Two minutes into the third frame, Bowman sunk BC’s first two free throws of the game, but it didn’t make a difference. It was only a matter of time before WKU strung together six-straight points—a stretch that was fueled by the Eagles’ poor ball security. The Hilltoppers converted back-to-back BC turnovers into a pair of highlight-reel dunks, courtesy of Johnson and Darius Thompson, firmly establishing a double-digit lead. As a whole, WKU made a habit of running up and down the floor, scoring 13 more fastbreak points than the Eagles. Thompson, who recorded a team-high 11 points in the second half, was just getting started. The senior guard scored four more points in a row, before handing the keys to Johnson and Hollingsworth for the final minutes of the period.
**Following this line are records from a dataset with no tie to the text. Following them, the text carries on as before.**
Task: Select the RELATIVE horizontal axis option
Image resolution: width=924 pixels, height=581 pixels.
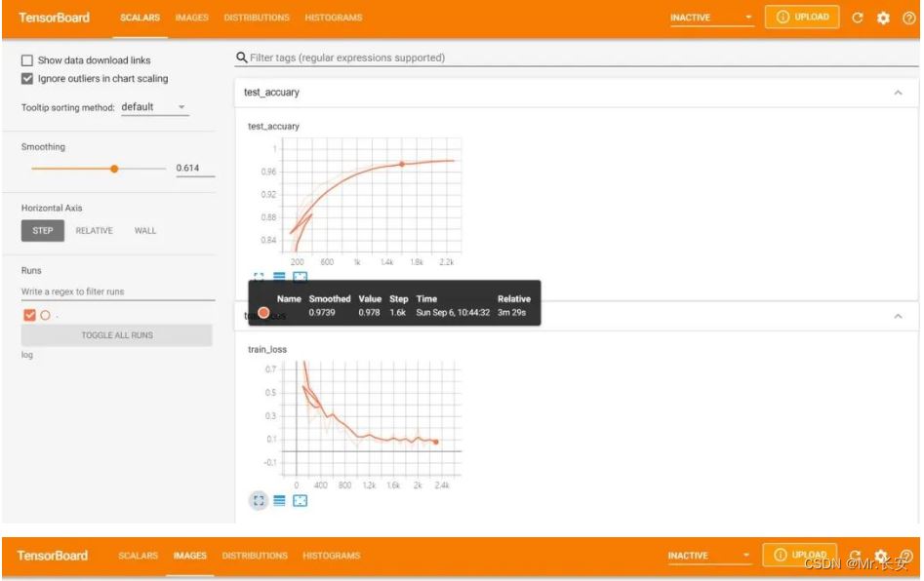Action: pos(95,231)
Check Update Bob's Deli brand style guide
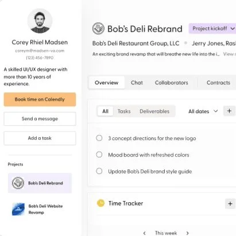236x236 pixels. [x=99, y=171]
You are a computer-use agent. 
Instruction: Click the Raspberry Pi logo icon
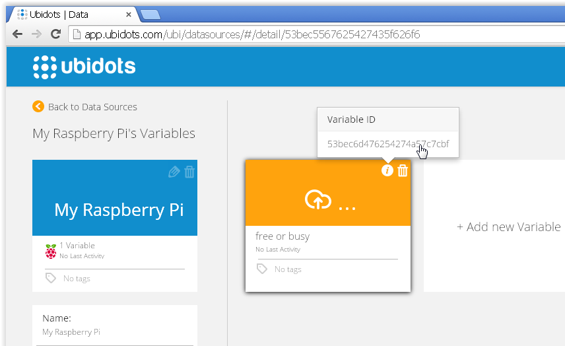pos(51,251)

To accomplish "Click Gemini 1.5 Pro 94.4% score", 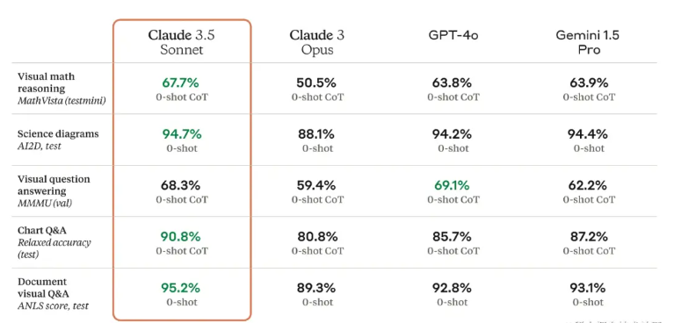I will click(588, 134).
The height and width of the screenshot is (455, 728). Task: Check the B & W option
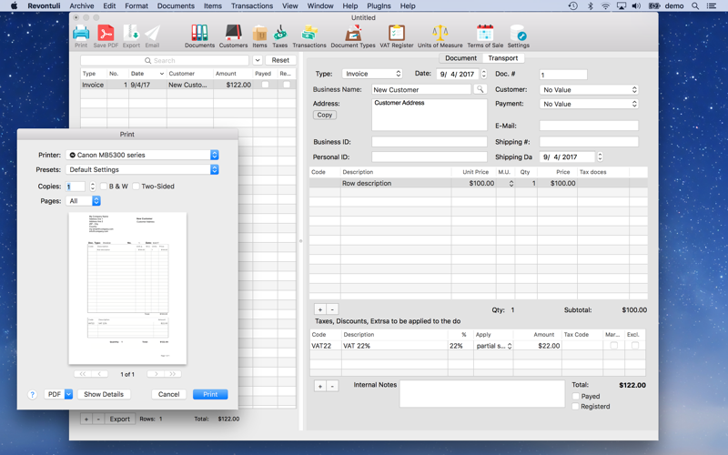click(104, 187)
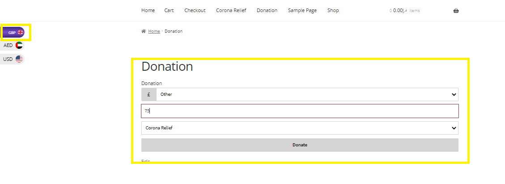Click the UAE flag icon
Screen dimensions: 505x184
pyautogui.click(x=19, y=45)
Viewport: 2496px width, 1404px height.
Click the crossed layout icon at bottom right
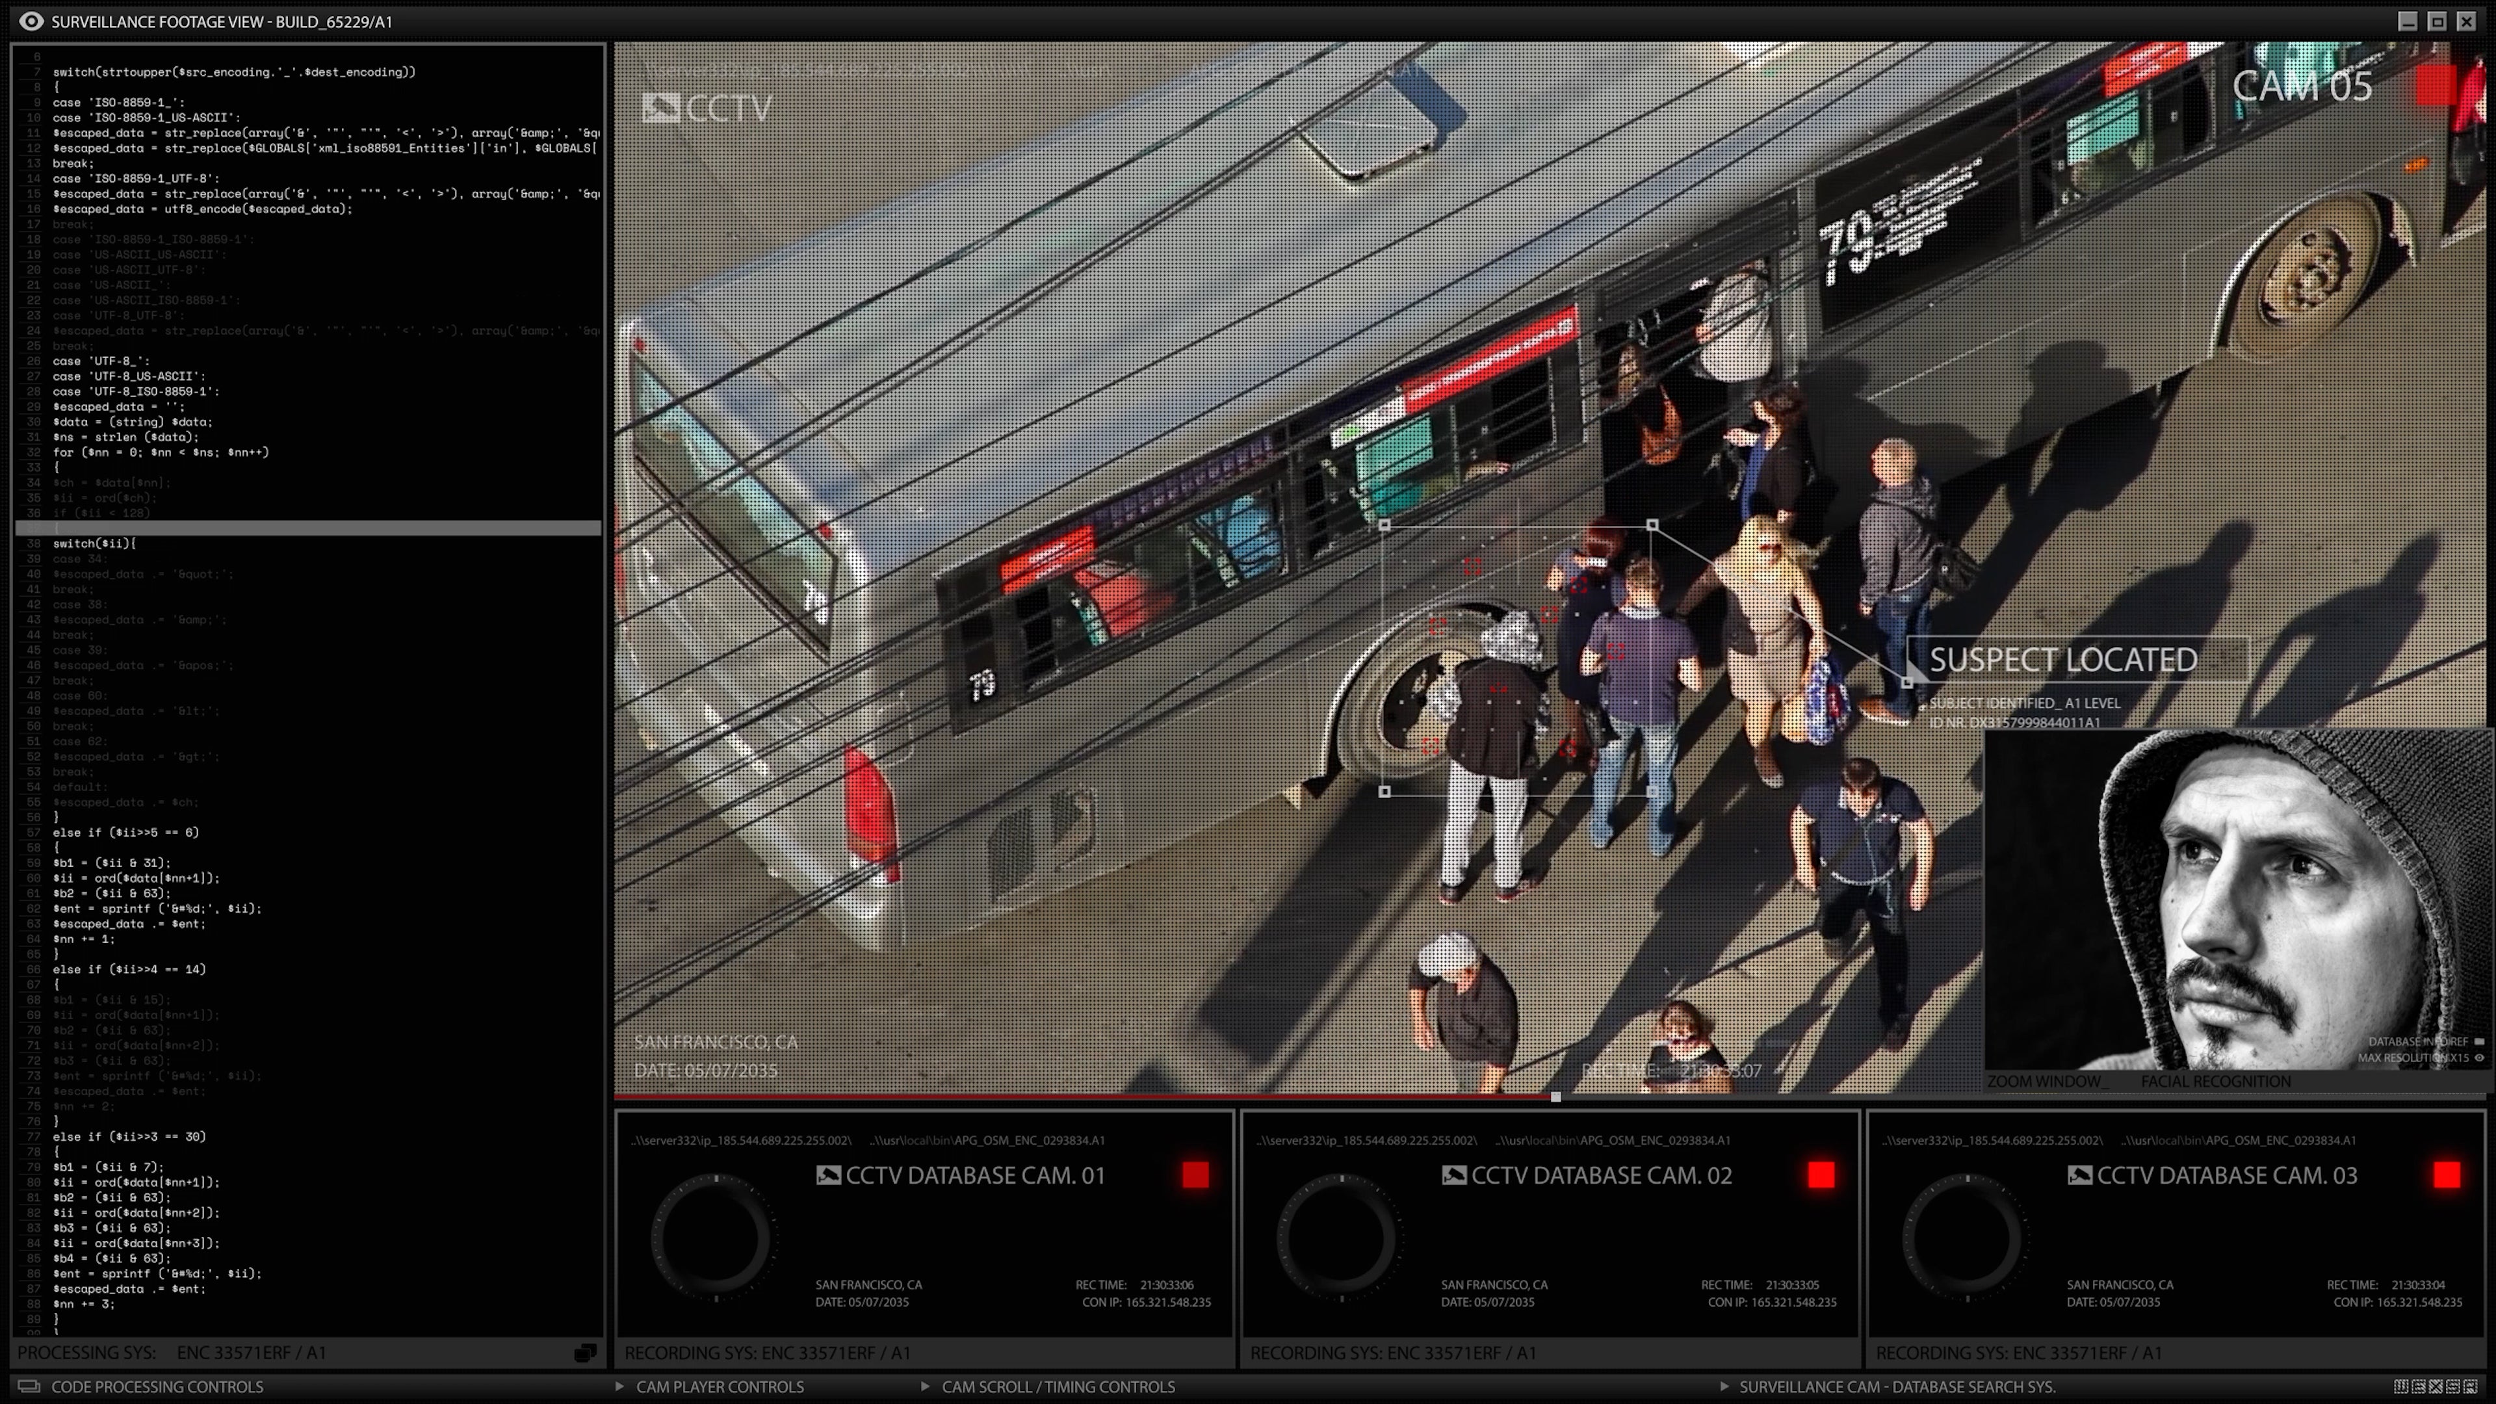pos(2436,1387)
BC erased five double-digit deficits for come-from-behind victories this season. Tuesday just wasn’t one of those nights. The Eagles finally regained somewhat of a rhythm offensively in the final quarter—at least for the first half of the frame—draining three of their first five shots from the floor. The problem was, they were just as helpless when it came to protecting the rim. A couple of Jake Ohmer layups increased the WKU lead to 17, its largest of the game.
Attempting to swing momentum, Bowman broke free in transition, cuffed the ball, and threw down an emphatic one-handed dunk, igniting a 9-2 Eagles run that slingshotted BC into striking distance. But BC didn’t make another field goal after that, failing to get a single shot to fall in the final four minutes and 18 seconds of regulation. The Hilltoppers hit a handful of free throws down the stretch to restore their substantial lead, securing a spot in the second round of the NIT.
BC, on the other hand, said goodbye to the 2017-18 campaign—a season in which the Eagles logged three more wins than the past two seasons combined, knocked off two top-25 teams, including a top-ranked Duke squad, snapped a 23-game ACC losing streak, won back-to-back ACC Tournament games for the first time since 2005-06, and reached the postseason for the first time in seven years. Even if Jerome Robinson leaves for the upcoming NBA Draft, Jim Christian will be light years ahead of where he was last offseason. BC may not have made it to the Big Dance or even the second round of the NIT, but it earned respect—something it hasn’t garnered in more than half a decade.